[Collection entries]
· · · ·

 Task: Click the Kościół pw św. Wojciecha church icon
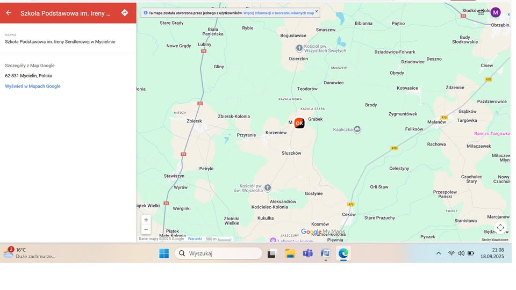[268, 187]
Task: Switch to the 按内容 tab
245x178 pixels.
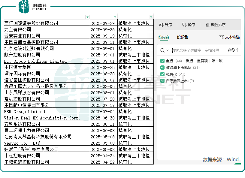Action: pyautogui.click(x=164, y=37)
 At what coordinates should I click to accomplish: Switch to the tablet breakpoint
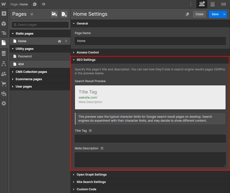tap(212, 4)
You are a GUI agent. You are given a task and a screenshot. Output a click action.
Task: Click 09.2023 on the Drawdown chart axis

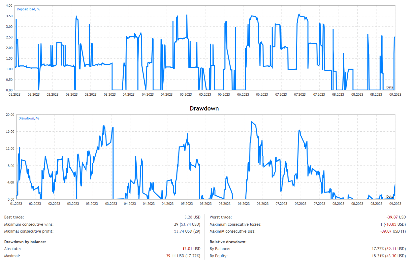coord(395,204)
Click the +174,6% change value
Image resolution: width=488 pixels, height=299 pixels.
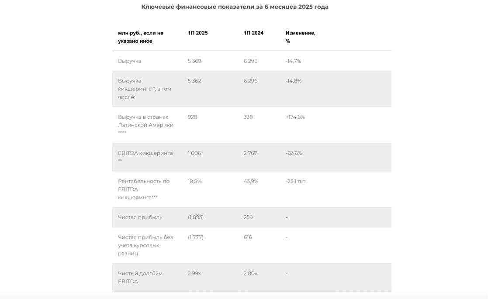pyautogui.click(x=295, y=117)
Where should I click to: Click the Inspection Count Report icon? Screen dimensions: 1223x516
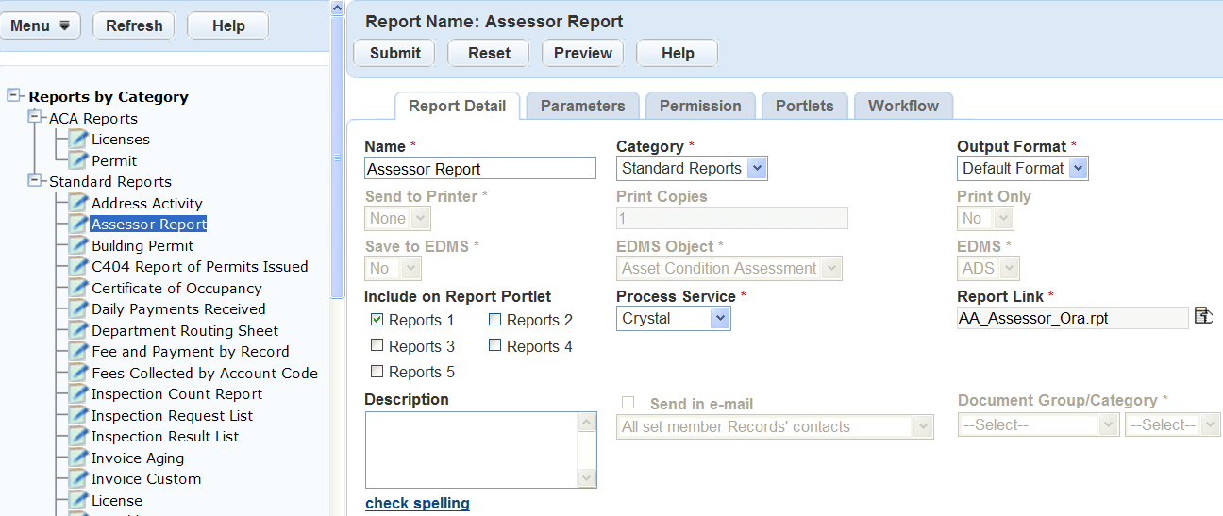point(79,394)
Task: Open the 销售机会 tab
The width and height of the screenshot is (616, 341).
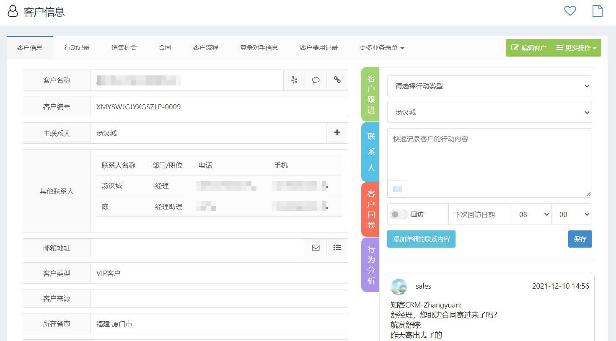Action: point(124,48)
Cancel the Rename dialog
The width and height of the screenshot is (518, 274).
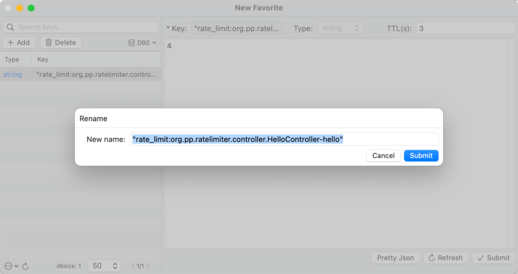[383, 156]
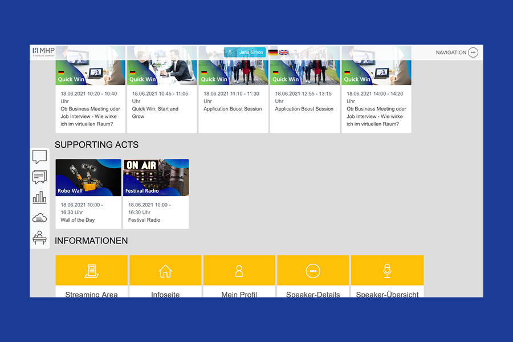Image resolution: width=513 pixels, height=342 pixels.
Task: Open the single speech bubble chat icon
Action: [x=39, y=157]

· · · ·

TASK DETAILS — Find the line containing "Task: Click 09.2023" in the records above, then copy it and every line after it exactly, through the last one, without any pictures.

TASK RESULT —
Task: Click 09.2023 on the Drawdown chart axis

coord(395,204)
Click the +174,6% change value
Image resolution: width=488 pixels, height=299 pixels.
pyautogui.click(x=295, y=117)
Where should I click to: Click the Inspection Count Report icon? Screen dimensions: 1223x516
point(79,394)
Task: Open the 销售机会 tab
The width and height of the screenshot is (616, 341).
Action: point(124,48)
Cancel the Rename dialog
The width and height of the screenshot is (518, 274).
[383, 156]
Image resolution: width=513 pixels, height=342 pixels.
Task: Open the single speech bubble chat icon
Action: [x=39, y=157]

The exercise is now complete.